All of Whale's entries are worth the trip. The Invisible Man, his
adaptation of an H.G. Wells novel, is the slightest of the four, but I love its
fubsy Englishness, the tossed-off style of John Fulton's terrific special
effects, and Claude Rains, who gives what is essentially a virtuoso radio
performance as Jack Griffin, the title character. Frankenstein has its
ridiculous side, and it trashes Mary Shelley's majestic novel, but it's
affecting nonetheless, and when it's over you may not be able to get Karloff's
anguished cries as the monster is consumed by fire out of your head. As for
Bride of Frankenstein and The Old Dark House, they are
unmitigated joys.
Bride of Frankenstein begins in Charles Hall's gorgeous notion of a
Queen Anne drawing room, where a fire rages within, a thunderstorm without, and
Mary Shelley (Elsa Lanchester, with penciled eyebrows like tiny half-moons over
her bright eyes) relates the tale of what happened after the monster --
allegedly -- perished in that fire. What follows is fantasy and lunacy of the
highest order, with Dr.
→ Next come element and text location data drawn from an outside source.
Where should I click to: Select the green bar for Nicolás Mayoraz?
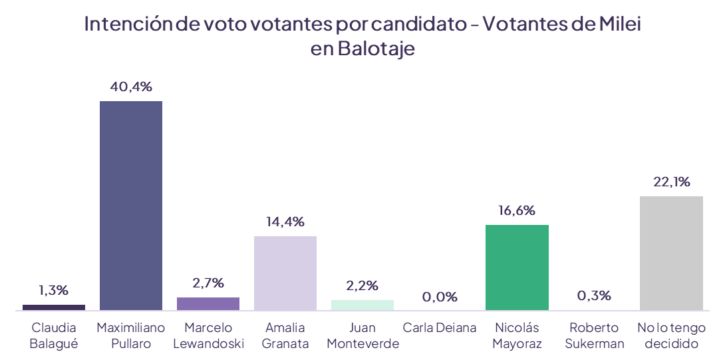517,267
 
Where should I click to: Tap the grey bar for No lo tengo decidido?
670,253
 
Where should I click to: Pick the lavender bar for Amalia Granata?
285,273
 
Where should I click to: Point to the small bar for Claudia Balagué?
54,307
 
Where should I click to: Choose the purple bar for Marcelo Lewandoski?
208,303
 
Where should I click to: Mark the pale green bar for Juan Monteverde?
362,305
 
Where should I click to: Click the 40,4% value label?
131,87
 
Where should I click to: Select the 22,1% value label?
670,182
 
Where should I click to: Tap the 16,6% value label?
517,210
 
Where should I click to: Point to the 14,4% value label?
285,222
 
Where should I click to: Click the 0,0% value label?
440,297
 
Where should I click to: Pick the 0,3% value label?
594,295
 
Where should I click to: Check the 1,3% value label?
54,291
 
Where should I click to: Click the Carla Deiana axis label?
440,328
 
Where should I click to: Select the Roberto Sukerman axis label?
594,336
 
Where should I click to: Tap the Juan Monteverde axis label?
362,336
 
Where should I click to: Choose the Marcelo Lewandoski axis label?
208,336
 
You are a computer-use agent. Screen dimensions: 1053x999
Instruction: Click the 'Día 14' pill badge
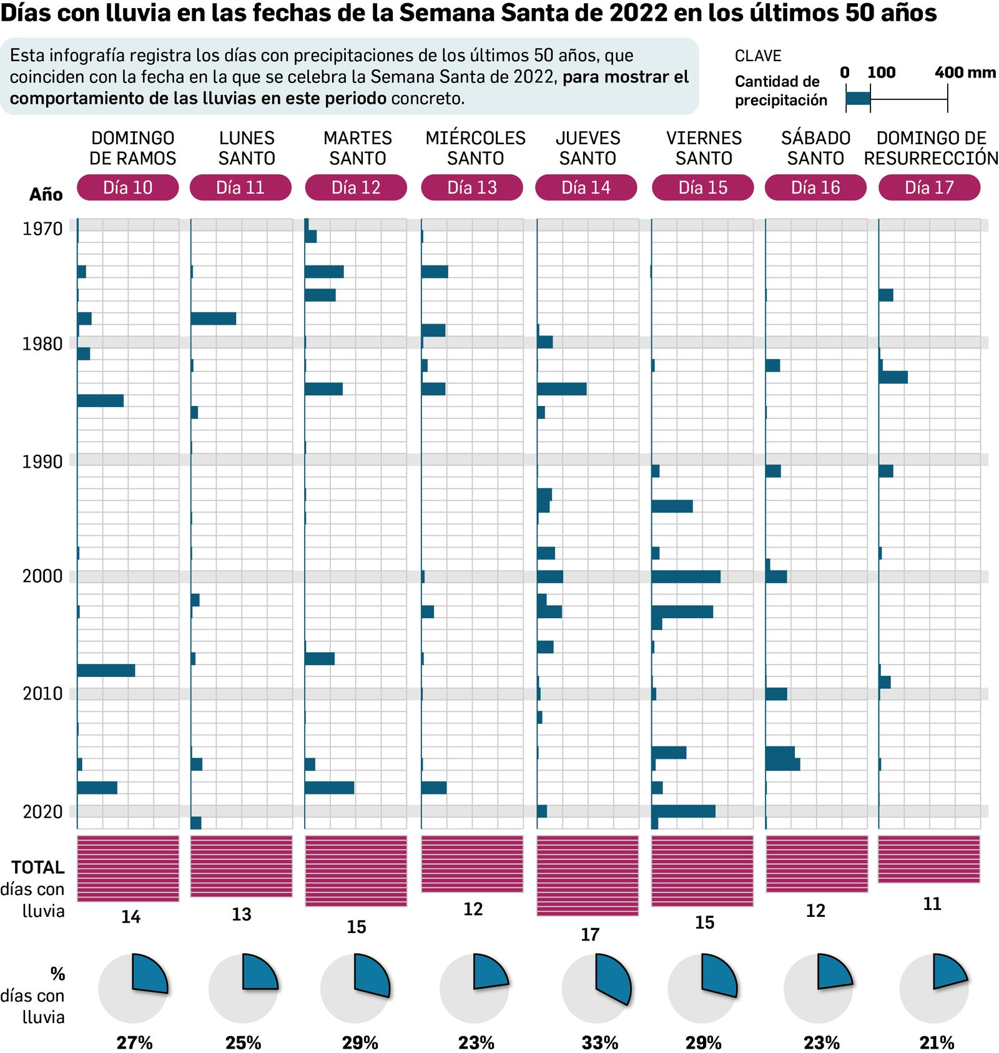[586, 187]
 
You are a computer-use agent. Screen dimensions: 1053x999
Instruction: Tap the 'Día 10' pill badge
[127, 187]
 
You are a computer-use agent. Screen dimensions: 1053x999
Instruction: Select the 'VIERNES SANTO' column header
[704, 148]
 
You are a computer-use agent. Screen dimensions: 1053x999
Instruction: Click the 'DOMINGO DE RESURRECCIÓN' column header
[930, 148]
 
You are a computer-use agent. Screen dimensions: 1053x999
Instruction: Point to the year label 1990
[42, 462]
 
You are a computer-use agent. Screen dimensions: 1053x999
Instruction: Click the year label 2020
[42, 812]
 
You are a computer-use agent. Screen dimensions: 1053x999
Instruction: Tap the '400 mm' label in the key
[965, 72]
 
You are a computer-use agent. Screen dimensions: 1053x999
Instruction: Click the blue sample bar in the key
[858, 98]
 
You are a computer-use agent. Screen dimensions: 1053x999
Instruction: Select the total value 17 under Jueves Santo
[589, 934]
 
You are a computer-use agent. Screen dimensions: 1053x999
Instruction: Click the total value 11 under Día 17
[932, 904]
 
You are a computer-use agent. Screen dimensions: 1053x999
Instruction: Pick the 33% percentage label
[599, 1042]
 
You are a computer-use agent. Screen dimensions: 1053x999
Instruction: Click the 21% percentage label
[937, 1042]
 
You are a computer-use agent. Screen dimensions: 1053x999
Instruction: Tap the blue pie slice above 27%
[148, 974]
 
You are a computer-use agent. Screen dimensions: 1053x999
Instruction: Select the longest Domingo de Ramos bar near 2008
[106, 670]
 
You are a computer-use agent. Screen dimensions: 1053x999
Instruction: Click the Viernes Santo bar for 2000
[686, 576]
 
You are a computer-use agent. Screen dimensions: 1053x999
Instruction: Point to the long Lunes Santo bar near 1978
[214, 319]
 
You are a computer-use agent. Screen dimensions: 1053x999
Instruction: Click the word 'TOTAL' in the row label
[38, 868]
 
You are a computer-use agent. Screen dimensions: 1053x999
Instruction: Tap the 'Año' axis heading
[46, 194]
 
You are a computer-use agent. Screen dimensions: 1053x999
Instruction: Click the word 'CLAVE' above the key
[757, 56]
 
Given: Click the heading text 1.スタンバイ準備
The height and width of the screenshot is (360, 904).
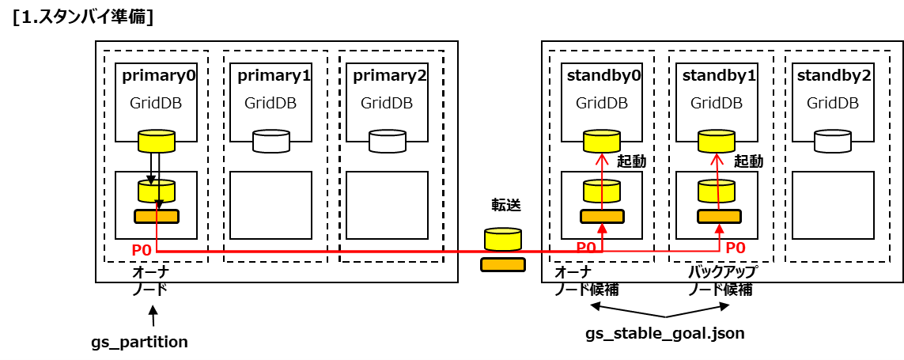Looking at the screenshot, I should [83, 17].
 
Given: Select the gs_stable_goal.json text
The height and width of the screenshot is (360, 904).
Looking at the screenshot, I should [664, 333].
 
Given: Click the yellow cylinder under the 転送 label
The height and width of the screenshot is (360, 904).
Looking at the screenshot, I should [503, 239].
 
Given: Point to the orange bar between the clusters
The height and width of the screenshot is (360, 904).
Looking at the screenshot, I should [503, 265].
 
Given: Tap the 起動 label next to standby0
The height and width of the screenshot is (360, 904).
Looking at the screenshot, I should [634, 161].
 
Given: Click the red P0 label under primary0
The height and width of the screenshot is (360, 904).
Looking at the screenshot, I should [142, 250].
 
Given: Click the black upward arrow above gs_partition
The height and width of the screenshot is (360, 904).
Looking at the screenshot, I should [153, 316].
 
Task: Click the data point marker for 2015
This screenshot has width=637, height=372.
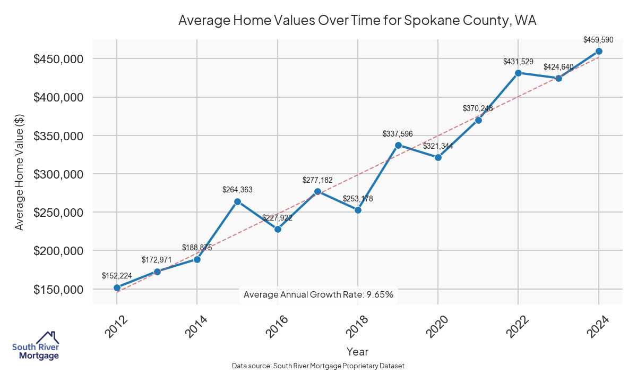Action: [237, 201]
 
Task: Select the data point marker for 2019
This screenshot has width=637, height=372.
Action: [398, 145]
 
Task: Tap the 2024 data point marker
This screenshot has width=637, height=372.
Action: [599, 51]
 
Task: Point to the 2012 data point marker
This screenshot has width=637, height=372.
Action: [117, 288]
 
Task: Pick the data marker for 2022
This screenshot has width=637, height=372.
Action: [518, 73]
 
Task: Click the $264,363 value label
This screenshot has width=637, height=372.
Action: [237, 190]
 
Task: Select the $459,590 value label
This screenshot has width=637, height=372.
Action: [599, 40]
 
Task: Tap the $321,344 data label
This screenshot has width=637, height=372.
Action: [438, 146]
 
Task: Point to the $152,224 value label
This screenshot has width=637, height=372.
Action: [117, 276]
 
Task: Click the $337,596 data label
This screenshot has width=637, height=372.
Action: [398, 134]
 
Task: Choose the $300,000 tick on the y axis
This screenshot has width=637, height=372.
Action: [59, 174]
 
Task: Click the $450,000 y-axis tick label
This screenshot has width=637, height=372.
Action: [59, 59]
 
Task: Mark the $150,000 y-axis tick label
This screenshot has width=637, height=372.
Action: [59, 290]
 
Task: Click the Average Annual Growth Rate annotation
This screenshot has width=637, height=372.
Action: [318, 294]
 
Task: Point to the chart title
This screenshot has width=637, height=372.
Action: [357, 21]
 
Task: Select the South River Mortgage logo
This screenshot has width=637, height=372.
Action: [36, 346]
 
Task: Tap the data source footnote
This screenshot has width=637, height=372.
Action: [318, 366]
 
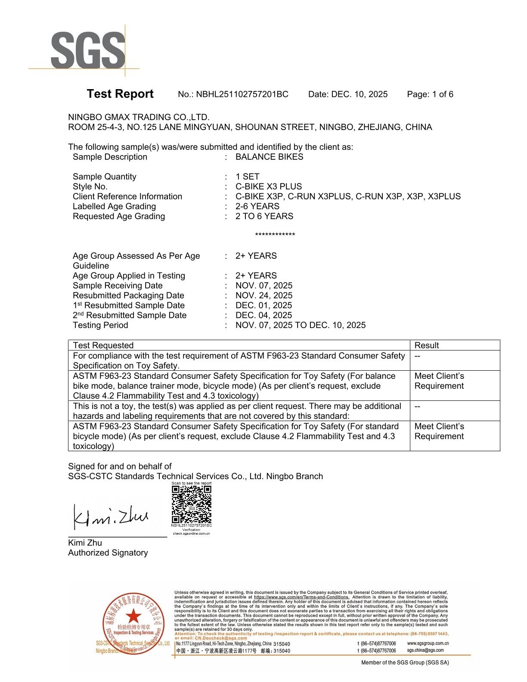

Pretorius (the peerless Ernest Thesiger, with a wild
nest of hair and his face scrunched up in a prissy sneer) blackmailing Henry
Frankenstein (Colin Clive, repeating his role from the earlier movie) into
constructing a mate for the still-hovering monster.
Thesiger also lends his wit to The Old Dark House, based on a diverting
J.B. Priestly novel that Whale turned into the prize of all horror-movie
burlesques. In this one, Raymond Massey, Gloria Stuart, and a cheerful Melvyn
Douglas, fugitives from a dreadful rainstorm, take shelter with a family of
fruitcakes in a fabulous old mansion where the firelit shadows dance crazily on
the walls. Thesiger, Karloff, Eva Moore, Brember Wells, and Elspeth Dudgeon (in
drag as a 102-year-old, and listed in the credits as "John Dudgeon") compete to
see who can give the most flamboyantly entertaining performance. I'd declare it
a tie between Thesiger and Eva Moore, who plays his sister, a Christian of the
most vindictive hellfire-and-brimstone persuasion. These are unreasonably
enjoyable movies -- and, by the way, Bride of Frankenstein is a treat
for children, who will adore the scene where Elsa Lanchester reappears as the
monster's bride with an electric current of white zigzagged through her
steel-wool Nefertiti crown. In fact, I can't think of a better way to spend a
holiday than deep in the silvery fog of Universal horror.